## About this task
The line with "Choose the customer table option" and each line following it, up to the final line of the data, should be set down exactly; pictures stay out.

━━━━━ Material supplied

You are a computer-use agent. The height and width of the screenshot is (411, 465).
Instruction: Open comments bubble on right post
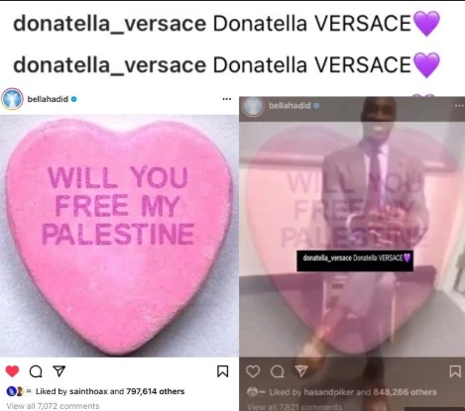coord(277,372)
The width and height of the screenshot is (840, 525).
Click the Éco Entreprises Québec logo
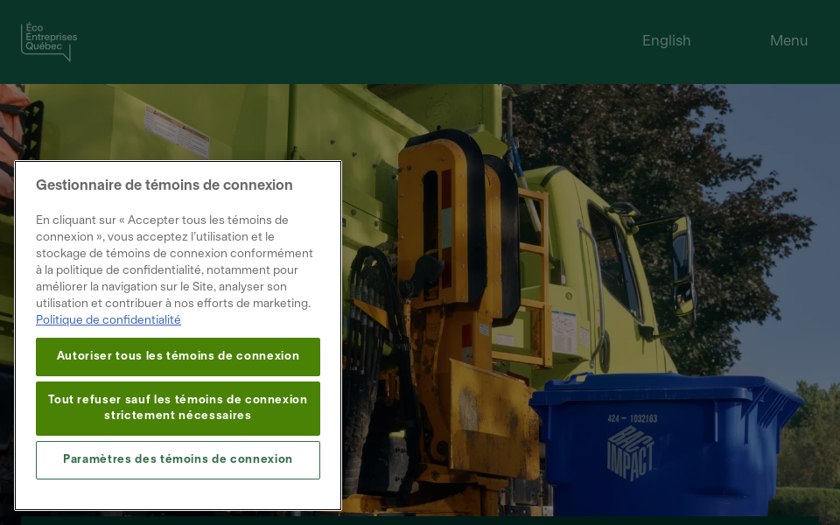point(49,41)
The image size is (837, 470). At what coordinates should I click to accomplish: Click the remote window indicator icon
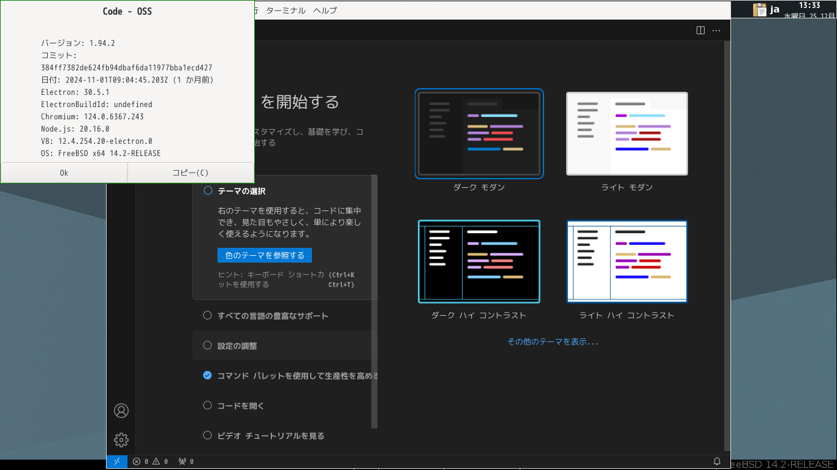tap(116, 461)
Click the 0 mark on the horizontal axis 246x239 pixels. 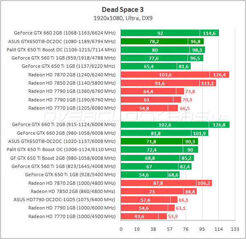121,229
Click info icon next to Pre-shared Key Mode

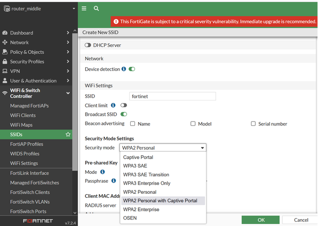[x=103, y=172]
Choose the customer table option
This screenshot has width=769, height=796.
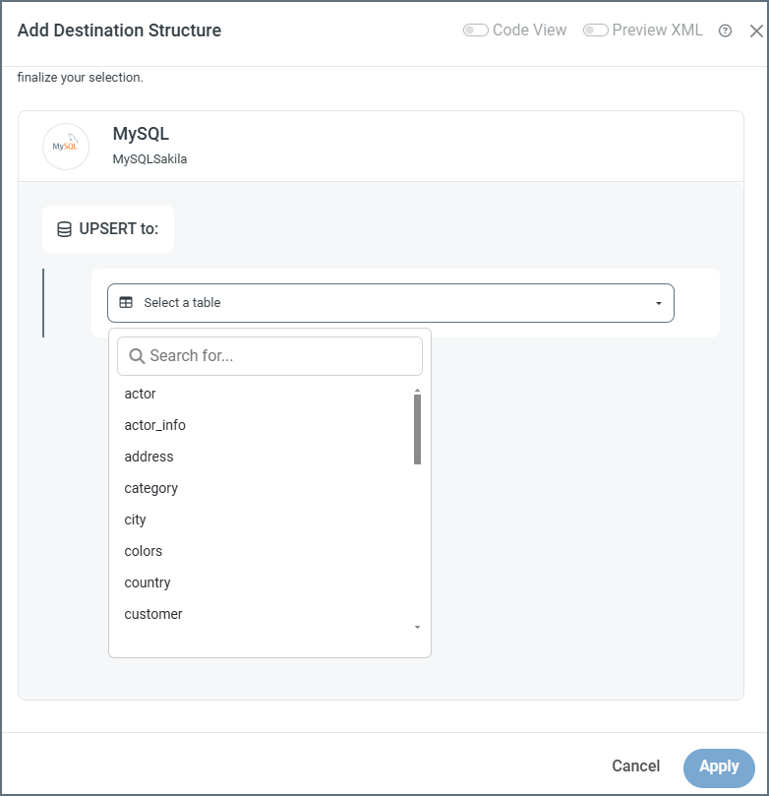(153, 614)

━━━━━━━━━━

## Result of this task
Choose the customer table option
This screenshot has width=769, height=796.
(153, 614)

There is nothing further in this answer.